Fig. 1. Knockdown of Rictor inhibited cardiomyocyte differentiation and impaired the mitochondrial structure and function in ESC-CMs.

a The expression of Rictor/mTORC2 during cardiomyocyte differentiation. b The cell viability of ES cells after transfection with shRNA lentivirus. c The expression of Rictor and Oct4 after transfection with shRNA lentivirus. d Proportions of α-actinin-positive cells in the shRNA-Con and shRNA-Rictor groups on d 5 + 3 determined by flow cytometry. e The protein expression of α-actinin was evaluated in EBs on d 5 + 3. f The proportions of c-TNT-positive cells in the shRNA-Con and shRNA-Rictor groups on d 5+3 and d 5+5, determined by flow cytometry. g The protein expression of c-TNT was evaluated in EBs on d 5 + 3 and d 5 + 5. h The ultrastructure of ESC-CMs after Rictor knockdown. (m: mitochondrion, ER: endoplasmic reticulum). i The ΔΨm of ESC-CMs was evaluated with JC-1 staining. j The ΔΨm of ESC-CMs was further assessed by flow cytometry. k Intracellular ATP production by ESC-CMs. l The expression levels of cytochrome c in the mitochondria and cytoplasm were no different between the two groups. n ≥ 3. *P < 0.05, **P < 0.01 vs shRNA-Con. Bars = 0.1 μm, 0.25 μm, 0.5 μm, 25 μm, and 50 μm.
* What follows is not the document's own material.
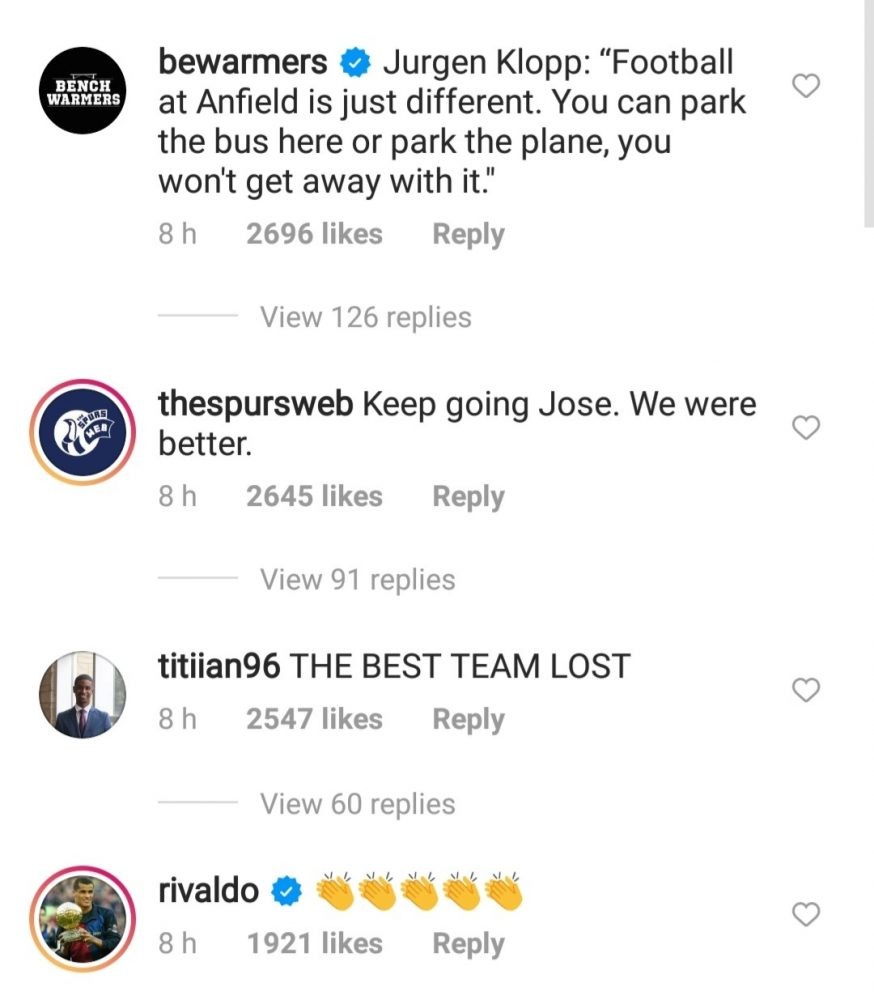Expand View 91 replies
The width and height of the screenshot is (874, 1000).
357,580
Fig. 2. MtCx43 is involved in the shRNA-Rictor-induced damage to mitochondrial function.

a The protein expression levels of Cx43 in the total cell lysate and mitochondria. b ESC-CMs were double-stained for Cx43 (green) and mitochondria (red). c The proportion of α-actinin-positive cells in EBs on d 5 + 3 was determined by flow cytometry analysis. d The proportions of c-TNT-positive cells in EBs on d 5 + 5 were determined by flow cytometry analysis. e The ΔΨm in ESC-CMs were detected by JC-1 staining and flow cytometry. f Intracellular ATP production was assessed in ESC-CMs at d 5 + 3. n ≥ 3. **P < 0.01 vs shRNA-Con; ^#P < 0.05, ^##P < 0.01 vs shRNA-Rictor. Bars = 25 μm and 50 μm.

Fig. 3. Rictor-mediated regulation of the mitochondrial respiratory chain via mtCx43.
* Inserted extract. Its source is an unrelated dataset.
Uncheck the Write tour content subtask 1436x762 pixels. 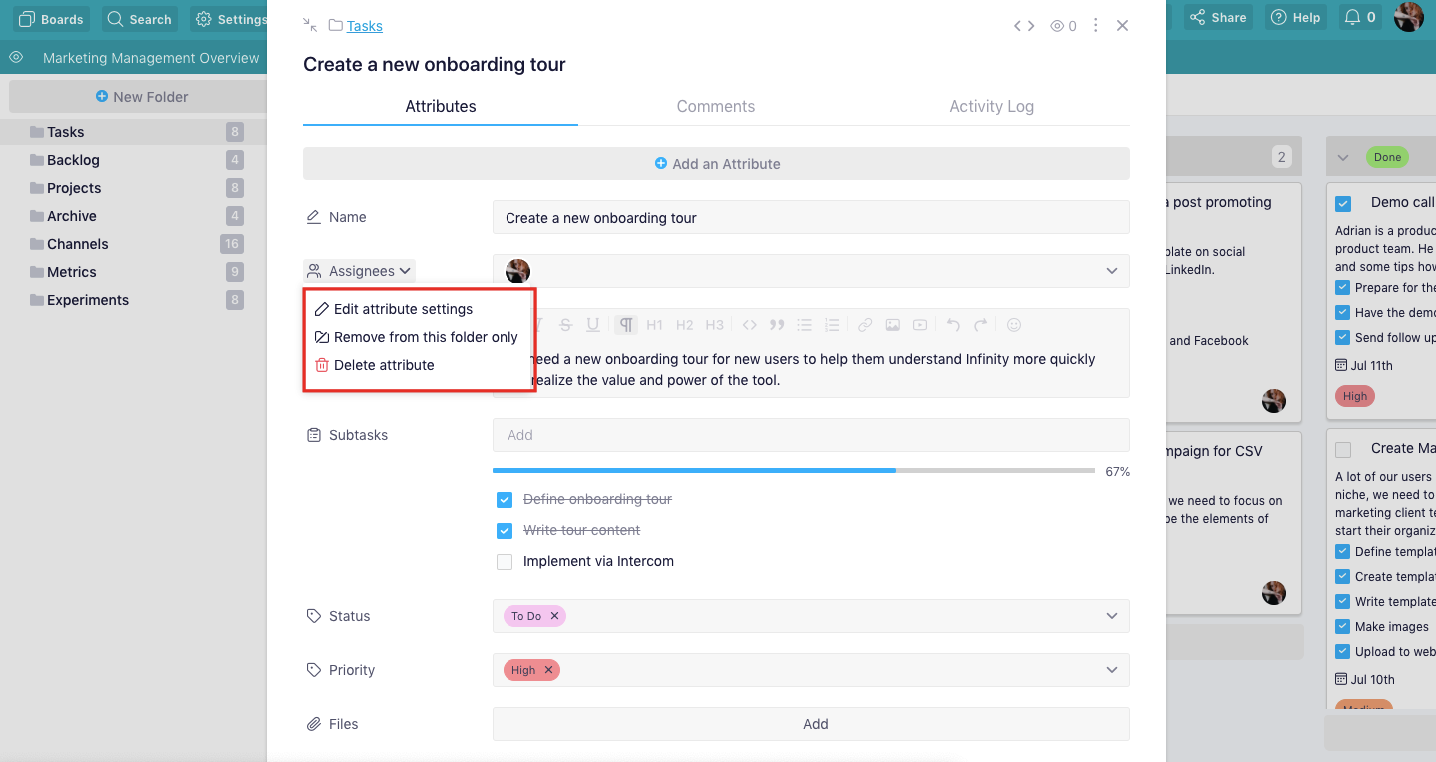[505, 531]
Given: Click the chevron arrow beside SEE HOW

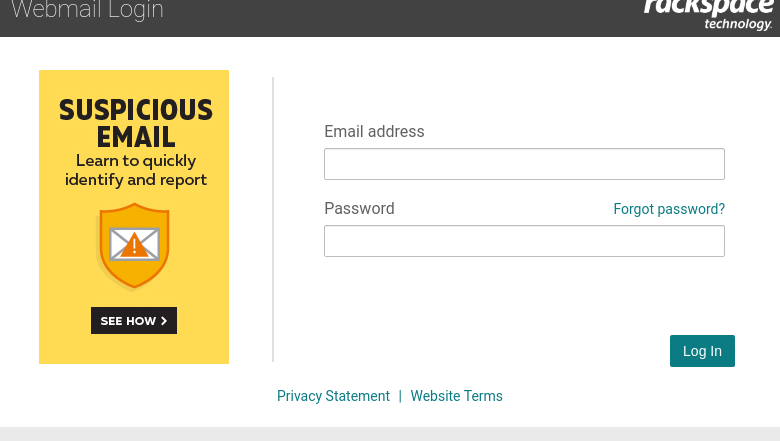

The activities of enzymes in complexes I (a), III (b), IV (c), and V (d) in Rictor-knockdown ESC-CMs were determined. n ≥ 3. *P < 0.05, **P < 0.01 vs shRNA-Con; ^#P < 0.05 vs shRNA-Rictor.

Fig. 4. The mechanism by which Rictor regulates the translocation of Cx43 to mitochondria.

a The interaction of Cx43 with the mitochondrial protein import system (Hsp90, TOM20) in ESC-CMs was decreased after knockdown of Rictor. b The protein expression level of HDAC6 in ESC-CMs. c Knockdown of Rictor increased the acetylation of Hsp90 in ESC-CMs. d Knockdown of Rictor decreased the expression of SIN1, p-Akt^Ser473, and p-mTOR^Ser2481 in ESC-CMs. n ≥ 3. *P < 0.05, **P < 0.01 vs shRNA-Con.

Fig. 5

Schematic representation of the mechanisms by which Rictor regulates mitochondrial function in ESC-CMs.